Text section:
=====
HPV prevalence (29.4%) in a population of women with normal cytology from Juruti (Northern Brazil) is higher than described by others with the most prevalent HPV types being hrHPVs (HPV-16, -52 and -45). The European HPV-16 variant (87.5%) is the most prevalent among HPV-16 positive samples. HPV-16 is defined as a human carcinogenic agent and is associated with cervical cancer among carriers. Despite being descriptive, the present study reinforces the necessity to follow up women with normal cytology, meanwhile, with a positive molecular test for hrHPVs, to determine persistence of infection and to promote early diagnosis of cervical cancer and its precursors.

Methods

Study population

Samples were collected from patients included on the Juruti Project, a research project designed to investigate the impact of migratory flow on the incidence and prevalence of sexual transmissible diseases. Juruti is a county located in the West Region of the State of Pará that had an estimated population of 34.338 individuals in the year of 2007. The main economical activities of Juruti are agriculture and mining and this county is marked by migratory flow of people from the States of Amazonas (Northern Brazil), Maranhão and Ceará (Northeastern Brazil).

During fifteen days of March (2007) women participating on the Juruti Project were offered systematic cervical cancer screening (Pap smear test) combining conventional cytology through Cytobrush Plus Cell Collector® (Coopersurgical, Trumbull, Connecticut, US) for optimal collection of exfoliated cells and a commercialized version of the line blot assay – Linear Array HPV Genotyping Test® (Roche Molecular Systems, Alameda, CA) – when they had their routine cervical smear performed in a public hospital. The Juruti Project has been approved by the Instituto Evandro Chagas, statement nº30/05, CAAE 0013.0.072.000-06DC-2008-374. All women were informed and gave their written consent to participate in the study.
=====
Recorded information:
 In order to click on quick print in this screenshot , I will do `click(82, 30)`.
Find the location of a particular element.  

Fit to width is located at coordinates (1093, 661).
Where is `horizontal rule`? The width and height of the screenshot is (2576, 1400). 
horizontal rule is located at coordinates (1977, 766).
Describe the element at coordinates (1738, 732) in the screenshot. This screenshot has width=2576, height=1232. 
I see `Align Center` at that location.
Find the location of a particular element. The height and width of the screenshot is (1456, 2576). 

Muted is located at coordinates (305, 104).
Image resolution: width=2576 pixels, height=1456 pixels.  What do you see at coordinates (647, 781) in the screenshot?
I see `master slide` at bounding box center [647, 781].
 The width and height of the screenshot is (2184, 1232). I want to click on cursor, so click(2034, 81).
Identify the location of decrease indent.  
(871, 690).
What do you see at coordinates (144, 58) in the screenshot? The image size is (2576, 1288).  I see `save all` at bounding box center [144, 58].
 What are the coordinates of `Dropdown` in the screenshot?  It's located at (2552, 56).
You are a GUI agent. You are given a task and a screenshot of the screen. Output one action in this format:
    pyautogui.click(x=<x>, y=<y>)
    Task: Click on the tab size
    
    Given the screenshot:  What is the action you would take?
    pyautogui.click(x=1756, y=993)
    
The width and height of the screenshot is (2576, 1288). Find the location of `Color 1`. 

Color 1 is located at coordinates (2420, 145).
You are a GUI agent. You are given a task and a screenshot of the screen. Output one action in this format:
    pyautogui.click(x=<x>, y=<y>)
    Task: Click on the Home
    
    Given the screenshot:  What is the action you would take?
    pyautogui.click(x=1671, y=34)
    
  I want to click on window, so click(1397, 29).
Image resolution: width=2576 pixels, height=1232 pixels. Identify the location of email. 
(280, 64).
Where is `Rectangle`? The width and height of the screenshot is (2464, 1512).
=====
What is being asked:
Reproduce the HPV study text from "Study population" to "Ceará (Northeastern Brazil).". The records are unrelated to the HPV study text and stand as separate material.

Task solution:
Study population

Samples were collected from patients included on the Juruti Project, a research project designed to investigate the impact of migratory flow on the incidence and prevalence of sexual transmissible diseases. Juruti is a county located in the West Region of the State of Pará that had an estimated population of 34.338 individuals in the year of 2007. The main economical activities of Juruti are agriculture and mining and this county is marked by migratory flow of people from the States of Amazonas (Northern Brazil), Maranhão and Ceará (Northeastern Brazil).